Events

Events

[DB Seminar] Spring 2016: Jun Woo Park

Speaker:
Jun Woo Park
Date:
Mon Feb 8, 2016 @ 04:45pm EDT
Date:
Mon Feb 8, 2016
Time:
04:45pm EDT
Location:
GHC 8102
Title:
Semidefinite Sketches for Multidimensional Data Streams

Talk Info:

Traditional sketches, such as the Bloom filter, the CountMin sketch, and the Space-Saving sketch, estimate set membership, frequency counts, or moments of scalar random variables. In this paper, we extend these approaches to a new family of sketches that approximate moments of vectorial random variables that satisfy convex polytope constraints. One application is the Semidefinite sketch, a succinct way to estimate positive semidefinite matrices obtained from a vectorial data stream. Such a sketch can be used to efficiently estimate covariance matrices for on-line machine learning applications and novelty detection for observations.

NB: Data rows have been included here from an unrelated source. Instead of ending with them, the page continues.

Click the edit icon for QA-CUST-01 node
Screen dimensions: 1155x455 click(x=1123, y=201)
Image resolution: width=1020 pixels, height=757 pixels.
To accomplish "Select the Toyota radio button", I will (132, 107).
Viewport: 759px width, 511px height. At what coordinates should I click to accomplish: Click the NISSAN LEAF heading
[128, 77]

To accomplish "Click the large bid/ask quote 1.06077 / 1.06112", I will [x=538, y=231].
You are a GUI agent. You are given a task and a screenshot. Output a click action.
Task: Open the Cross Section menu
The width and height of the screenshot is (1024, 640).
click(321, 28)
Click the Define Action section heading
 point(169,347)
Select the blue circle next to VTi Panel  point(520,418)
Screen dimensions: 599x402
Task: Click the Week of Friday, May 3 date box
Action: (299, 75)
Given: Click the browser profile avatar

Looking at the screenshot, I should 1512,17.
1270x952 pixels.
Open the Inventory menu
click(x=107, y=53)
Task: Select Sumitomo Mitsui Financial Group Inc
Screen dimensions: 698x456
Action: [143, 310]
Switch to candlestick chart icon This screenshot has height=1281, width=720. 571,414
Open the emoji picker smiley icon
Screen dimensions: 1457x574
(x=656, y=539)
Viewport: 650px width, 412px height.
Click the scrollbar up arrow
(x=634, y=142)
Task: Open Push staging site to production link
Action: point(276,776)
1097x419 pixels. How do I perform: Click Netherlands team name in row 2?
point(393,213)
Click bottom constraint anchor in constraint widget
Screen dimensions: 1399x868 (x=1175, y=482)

To evaluate these sketches, we implemented them in a distributed data store for machine learning and measured their performance and accuracy using different real-world data streams. Our results show that the Semidefinite sketch is able process more than two billion multi-dimensional data points at a rate of 97M operations per second and achieves 2–7× better throughput over other state-of-the-art streaming platforms.